Poland becomes the largest gold reserve holder in central Europe
By Liam Sheasby, News Editor
10 Jul 2019
The National Bank of Poland (Narodowy Bank Polski) has announced that it has increased its gold bullion reserves to 228.6 tonnes; some way off neighbouring Germany’s 3,367.9 tonnes but still an increase that makes it the largest gold reserve holder in central Europe.
In a press statement released on Friday, the NBP revealed it had more than doubled their holdings in the past two years. So far in 2019 the NBP has added 100 tonnes of gold to Poland’s reserves, having bought 25.7 tonnes last year.
The bank has been pursuing gold in line with the global trend of increasing reserves to protect against economic uncertainty. It began providing updates last July; 2 tonnes of gold added that month, a further 7 tonnes in August, 4.4 tonnes in September, and then 8.7 tonnes spread between October and December.
The president of the NBP, Adam Glapinski, said: "Carrying out our constitutional, legal and simply patriotic obligation, we are not only building the economic strength of the Polish state, but also creating reserves which will guard its financial security.
“Such is the global trend but also the expectation of Polish society."
The NBP also announced in its Friday statement that it would be repatriating half of the nation’s gold, which is currently held by the Bank of England in their London vaults. The move back to Warsaw is seen as long-term, with the Polish central bank looking to keep these reserves for the foreseeable future and thus not need quick access to the London bullion market.

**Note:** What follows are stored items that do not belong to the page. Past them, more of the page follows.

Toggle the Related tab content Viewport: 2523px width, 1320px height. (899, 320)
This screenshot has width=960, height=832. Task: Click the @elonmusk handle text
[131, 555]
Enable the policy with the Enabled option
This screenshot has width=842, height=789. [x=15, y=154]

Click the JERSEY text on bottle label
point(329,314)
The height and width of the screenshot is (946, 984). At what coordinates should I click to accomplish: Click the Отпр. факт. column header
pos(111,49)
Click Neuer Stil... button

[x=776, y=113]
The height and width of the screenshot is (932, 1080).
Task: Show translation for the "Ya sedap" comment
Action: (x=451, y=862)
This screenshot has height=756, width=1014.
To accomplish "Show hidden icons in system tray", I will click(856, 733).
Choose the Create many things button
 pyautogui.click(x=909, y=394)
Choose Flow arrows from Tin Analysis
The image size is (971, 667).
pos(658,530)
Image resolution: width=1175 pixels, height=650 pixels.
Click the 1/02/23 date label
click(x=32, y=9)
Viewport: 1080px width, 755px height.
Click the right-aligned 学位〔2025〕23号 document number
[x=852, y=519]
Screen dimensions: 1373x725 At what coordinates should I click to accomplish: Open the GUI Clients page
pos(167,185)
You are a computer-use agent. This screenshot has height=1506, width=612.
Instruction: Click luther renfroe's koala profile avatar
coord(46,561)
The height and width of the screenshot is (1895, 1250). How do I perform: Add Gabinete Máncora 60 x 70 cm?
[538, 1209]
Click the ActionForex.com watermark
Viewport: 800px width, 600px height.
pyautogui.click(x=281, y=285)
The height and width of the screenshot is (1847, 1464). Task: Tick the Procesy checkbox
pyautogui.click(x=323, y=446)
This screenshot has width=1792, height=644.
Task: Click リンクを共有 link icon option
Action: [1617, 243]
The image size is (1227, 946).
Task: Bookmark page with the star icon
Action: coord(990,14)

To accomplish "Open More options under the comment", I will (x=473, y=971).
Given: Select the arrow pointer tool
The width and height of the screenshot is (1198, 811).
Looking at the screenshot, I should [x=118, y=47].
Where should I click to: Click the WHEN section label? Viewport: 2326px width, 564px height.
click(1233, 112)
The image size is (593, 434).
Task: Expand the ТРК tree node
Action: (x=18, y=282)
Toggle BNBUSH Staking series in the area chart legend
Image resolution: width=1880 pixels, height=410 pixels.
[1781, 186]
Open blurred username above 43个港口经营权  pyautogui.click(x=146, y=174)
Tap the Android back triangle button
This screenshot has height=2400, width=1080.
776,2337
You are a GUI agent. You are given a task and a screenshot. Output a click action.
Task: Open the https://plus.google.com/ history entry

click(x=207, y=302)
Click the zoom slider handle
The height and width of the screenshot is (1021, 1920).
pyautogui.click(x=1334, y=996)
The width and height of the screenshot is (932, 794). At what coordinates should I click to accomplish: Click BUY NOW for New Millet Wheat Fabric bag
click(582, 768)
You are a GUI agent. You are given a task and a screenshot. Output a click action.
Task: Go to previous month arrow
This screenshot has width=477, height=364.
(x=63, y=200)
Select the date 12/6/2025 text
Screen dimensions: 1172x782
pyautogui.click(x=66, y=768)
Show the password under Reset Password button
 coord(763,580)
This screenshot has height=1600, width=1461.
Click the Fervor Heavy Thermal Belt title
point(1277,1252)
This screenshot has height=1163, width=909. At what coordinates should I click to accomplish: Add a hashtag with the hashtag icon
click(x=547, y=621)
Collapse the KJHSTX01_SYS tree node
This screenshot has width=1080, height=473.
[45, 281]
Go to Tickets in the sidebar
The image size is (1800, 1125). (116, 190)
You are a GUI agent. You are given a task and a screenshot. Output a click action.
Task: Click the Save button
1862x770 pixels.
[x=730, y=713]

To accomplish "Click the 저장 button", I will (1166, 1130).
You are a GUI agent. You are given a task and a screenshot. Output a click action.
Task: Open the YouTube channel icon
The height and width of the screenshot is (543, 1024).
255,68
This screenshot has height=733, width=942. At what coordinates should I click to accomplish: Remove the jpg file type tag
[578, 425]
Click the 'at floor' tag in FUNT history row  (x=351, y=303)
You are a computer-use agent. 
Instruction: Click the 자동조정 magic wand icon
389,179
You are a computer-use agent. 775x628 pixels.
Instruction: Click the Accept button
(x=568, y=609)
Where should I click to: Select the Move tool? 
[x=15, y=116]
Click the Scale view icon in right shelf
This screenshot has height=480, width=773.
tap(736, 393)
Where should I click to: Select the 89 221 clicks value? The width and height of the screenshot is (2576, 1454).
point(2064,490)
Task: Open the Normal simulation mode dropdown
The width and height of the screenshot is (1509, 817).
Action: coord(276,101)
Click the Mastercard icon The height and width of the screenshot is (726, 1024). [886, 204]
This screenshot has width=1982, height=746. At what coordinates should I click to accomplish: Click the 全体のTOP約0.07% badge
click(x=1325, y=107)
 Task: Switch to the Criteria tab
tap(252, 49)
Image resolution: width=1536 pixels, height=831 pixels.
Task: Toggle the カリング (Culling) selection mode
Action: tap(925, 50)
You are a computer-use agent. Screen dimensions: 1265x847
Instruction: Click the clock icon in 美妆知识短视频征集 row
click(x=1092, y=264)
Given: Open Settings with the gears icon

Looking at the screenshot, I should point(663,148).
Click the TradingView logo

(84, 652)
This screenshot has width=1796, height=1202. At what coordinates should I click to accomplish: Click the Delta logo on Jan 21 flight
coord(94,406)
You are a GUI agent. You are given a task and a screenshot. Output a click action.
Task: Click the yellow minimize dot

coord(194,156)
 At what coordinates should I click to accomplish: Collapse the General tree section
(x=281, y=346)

You can read the full press statement from Narodowy Bank Polski below:
China continues to buy
The People’s Bank of China has also continued its policy of increasing the national gold reserves, adding 10.26 tonnes of gold to its reserves in June. The central bank has now officially added to China’s gold reserves for the past seven months, bringing in an additional 85 tonnes since December. This brings China’s total gold holdings to 1,926.5 tonnes.